FarmPod began when Straight had a “weird dream” five years ago and called Cotton, his friend since they were 20 and both living in Massachusetts.

“I’m a physical engineer and a filmmaker,” Cotton said. “But I need a true tangible connection to things and have always done stuff like construction and engineering. Film is in a can.”

Cotton jumped onboard and became not only partner but also chief engineering officer.

“That’s just a fancy way of saying I build stuff,” he said.

The two keep experimenting with plant varieties. They want to hand over the pods to customers and say “this is your optimal approach.” They will offer tips and continued interaction with their customers, they said.

“Living here has informed our decisions about FarmPod,” said Cotton. “At first we asked ourselves ‘how do we make something that can withstand a hurricane?’ Now we ask ourselves how we make can something that we can take down quickly.”
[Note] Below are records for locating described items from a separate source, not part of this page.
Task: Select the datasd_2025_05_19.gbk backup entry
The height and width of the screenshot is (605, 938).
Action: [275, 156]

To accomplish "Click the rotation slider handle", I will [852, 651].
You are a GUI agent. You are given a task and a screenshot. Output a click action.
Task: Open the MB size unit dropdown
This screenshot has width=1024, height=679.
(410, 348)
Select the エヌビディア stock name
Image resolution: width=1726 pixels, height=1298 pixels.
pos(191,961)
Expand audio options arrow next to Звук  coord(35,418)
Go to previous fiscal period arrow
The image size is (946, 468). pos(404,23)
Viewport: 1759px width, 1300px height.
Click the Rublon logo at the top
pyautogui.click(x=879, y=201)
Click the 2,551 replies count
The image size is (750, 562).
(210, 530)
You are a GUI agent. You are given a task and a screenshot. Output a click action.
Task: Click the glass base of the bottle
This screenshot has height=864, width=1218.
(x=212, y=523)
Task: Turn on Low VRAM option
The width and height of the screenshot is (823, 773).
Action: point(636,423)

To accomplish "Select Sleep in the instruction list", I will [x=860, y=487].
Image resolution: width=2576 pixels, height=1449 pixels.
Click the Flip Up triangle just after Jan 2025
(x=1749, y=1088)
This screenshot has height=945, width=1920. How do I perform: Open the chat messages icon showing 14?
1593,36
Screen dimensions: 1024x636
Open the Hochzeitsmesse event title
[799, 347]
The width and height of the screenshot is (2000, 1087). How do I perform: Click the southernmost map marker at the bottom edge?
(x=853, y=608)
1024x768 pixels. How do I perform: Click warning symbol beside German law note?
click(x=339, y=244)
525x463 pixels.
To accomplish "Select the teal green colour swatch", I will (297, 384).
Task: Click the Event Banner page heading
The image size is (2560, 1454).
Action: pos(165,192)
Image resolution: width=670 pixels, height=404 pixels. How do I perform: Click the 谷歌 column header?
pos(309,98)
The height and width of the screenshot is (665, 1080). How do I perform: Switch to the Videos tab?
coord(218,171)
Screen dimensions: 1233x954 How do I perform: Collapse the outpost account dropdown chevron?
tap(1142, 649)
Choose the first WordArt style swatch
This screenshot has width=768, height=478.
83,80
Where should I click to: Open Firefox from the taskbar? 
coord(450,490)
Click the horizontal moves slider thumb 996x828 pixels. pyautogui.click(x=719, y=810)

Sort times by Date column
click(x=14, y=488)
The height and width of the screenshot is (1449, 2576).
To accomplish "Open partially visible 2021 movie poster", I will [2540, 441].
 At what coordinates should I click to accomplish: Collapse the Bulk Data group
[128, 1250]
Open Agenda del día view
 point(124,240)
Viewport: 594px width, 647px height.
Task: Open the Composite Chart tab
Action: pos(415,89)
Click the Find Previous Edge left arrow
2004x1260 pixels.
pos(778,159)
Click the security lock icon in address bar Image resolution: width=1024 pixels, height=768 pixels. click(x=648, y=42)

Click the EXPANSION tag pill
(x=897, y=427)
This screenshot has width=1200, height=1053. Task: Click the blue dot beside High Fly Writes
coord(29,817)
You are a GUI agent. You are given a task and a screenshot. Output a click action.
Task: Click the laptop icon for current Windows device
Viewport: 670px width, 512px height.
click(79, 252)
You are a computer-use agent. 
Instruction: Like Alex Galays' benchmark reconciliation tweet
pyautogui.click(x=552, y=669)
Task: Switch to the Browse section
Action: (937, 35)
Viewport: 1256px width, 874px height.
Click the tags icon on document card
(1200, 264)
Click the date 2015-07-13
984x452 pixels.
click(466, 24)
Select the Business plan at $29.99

Although Straight and Cotton had originally decided to manufacture FarmPods in Miami, they liked St. Croix’s smaller community. Straight had been coming to the island since he was 10, visiting his grandmother here. When he returned a few years ago, he began to wonder … does St. Croix have a port?

He wondered if the island had skilled laborers.

Well, yes, he reminded himself, how about all those who worked at the refinery?

“Finally I wondered if we could find industrial space for a factory here,” Straight said and gestured broadly to the large Industrial Park around him.

FarmPod tours are available on Mondays.